Terminal groins, or rock walls built across the beach into the ocean, were prohibited on North Carolina’s coast for more than 30 years because they unnaturally trap sand in one location—robbing nearby beaches of sand and increasing erosion elsewhere.

A proposed terminal groin at Ocean Isle Beach would be no different - an expensive, destructive project with little overall benefit to the town and surrounding communities.

For these reasons the Southern Environmental Law Center, on behalf of Audubon North Carolina, has challenged in federal court the U.S. Army Corps of Engineers’ approval of a terminal groin for Ocean Isle Beach.

The lawsuit claims that the Corps approved the multi-million dollar project without fairly considering other alternatives that would be cheaper for the town's taxpayers, would adequately protect vulnerable properties, and maintain wildlife habitat on the east end of Ocean Isle (one of the few remaining natural inlets available for shorebirds!). 

“The terminal groin at Ocean Isle is bad for taxpayers, wildlife and everyone who loves to visit this special place on North Carolina’s coast,” explains Heather Hahn, Executive Director of Audubon North Carolina.  “Fortunately it isn’t necessary. There are more effective ways to manage erosion– options that would protect threatened properties, cost residents less money, and work with nature, rather than against it.”

The proposed terminal groin would be particularly devastating to the undeveloped, unspoiled refuge on the island’s east end.  This unique area has long been a haven for boaters, families and wildlife alike – each drawn by the peace and tranquility offered by this undeveloped area of shoreline. It also offers a special place where birds can eat, rest, and nest.

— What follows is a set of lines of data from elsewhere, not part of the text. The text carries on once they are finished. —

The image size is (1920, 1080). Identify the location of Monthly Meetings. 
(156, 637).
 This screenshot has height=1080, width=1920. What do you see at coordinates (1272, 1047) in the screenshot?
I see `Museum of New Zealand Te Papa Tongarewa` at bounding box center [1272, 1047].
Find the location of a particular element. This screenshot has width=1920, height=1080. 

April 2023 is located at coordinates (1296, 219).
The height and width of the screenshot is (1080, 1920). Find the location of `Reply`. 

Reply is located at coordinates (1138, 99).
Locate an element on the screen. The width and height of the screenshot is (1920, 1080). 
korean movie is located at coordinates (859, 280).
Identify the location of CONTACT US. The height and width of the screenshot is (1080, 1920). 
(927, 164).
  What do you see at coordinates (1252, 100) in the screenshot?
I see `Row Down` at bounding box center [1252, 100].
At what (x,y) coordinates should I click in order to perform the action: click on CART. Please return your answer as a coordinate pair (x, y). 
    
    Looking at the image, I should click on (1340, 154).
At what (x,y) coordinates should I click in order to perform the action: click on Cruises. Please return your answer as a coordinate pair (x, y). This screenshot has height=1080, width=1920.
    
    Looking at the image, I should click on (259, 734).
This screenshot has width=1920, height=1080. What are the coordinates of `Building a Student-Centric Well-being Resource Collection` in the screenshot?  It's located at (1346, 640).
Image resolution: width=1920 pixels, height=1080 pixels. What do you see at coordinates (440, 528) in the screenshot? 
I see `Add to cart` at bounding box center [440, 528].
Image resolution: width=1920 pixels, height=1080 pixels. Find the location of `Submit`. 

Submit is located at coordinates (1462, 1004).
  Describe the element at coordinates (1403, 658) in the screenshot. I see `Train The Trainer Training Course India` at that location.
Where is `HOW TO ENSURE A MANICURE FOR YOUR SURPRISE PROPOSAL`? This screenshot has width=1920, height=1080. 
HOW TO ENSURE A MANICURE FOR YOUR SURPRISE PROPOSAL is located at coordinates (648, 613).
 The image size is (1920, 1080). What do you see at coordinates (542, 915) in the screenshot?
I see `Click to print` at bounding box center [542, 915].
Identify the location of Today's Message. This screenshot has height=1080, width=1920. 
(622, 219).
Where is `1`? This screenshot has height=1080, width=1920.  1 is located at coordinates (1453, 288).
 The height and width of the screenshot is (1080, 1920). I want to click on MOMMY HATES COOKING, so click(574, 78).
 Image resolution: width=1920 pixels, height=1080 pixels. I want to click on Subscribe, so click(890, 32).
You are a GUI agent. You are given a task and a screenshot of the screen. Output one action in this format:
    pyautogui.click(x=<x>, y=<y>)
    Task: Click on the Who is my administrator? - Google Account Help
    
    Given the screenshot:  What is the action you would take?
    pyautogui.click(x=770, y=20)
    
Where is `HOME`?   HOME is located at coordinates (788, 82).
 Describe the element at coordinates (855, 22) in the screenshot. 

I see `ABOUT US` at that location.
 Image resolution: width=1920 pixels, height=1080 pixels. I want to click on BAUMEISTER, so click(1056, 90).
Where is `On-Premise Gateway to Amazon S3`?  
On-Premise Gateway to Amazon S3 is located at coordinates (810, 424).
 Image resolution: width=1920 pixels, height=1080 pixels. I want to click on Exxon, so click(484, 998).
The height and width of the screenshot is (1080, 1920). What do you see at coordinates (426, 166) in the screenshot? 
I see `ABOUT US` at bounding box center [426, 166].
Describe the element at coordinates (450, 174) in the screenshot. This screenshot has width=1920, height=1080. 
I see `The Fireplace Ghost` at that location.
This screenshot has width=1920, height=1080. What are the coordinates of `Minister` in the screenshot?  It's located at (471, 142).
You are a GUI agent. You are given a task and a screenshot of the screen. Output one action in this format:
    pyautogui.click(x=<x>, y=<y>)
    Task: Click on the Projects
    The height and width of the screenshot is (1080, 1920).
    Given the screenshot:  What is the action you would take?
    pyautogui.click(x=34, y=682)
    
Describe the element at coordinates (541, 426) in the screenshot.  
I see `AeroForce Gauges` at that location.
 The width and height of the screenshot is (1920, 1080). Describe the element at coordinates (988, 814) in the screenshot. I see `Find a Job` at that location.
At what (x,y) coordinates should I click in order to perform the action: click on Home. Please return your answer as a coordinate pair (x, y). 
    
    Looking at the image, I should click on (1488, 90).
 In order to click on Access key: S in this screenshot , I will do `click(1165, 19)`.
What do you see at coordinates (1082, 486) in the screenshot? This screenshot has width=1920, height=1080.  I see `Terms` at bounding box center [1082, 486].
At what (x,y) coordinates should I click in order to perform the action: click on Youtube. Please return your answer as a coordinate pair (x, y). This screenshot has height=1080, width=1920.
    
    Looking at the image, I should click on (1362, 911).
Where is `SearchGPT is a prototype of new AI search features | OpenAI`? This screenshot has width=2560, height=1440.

“We’re in court because the Corps failed to fairly consider alternatives that would cost Ocean Isle less, manage erosion, and protect the natural beach on the east end of the island when it approved this destructive project,” said Geoff Gisler, senior attorney at the Southern Environmental Law Center.  “Federal law requires the Corps to choose the least destructive alternative; with the terminal groin, it approved the most destructive.” 

Shorebirds that eat, rest, and nest on inlet shorelines cannot “just go somewhere else”. Ocean Isle's habitat is increasingly rare, and the future for many of these bird species is in danger. For birds and beachgoers alike, we hope to find a better approach.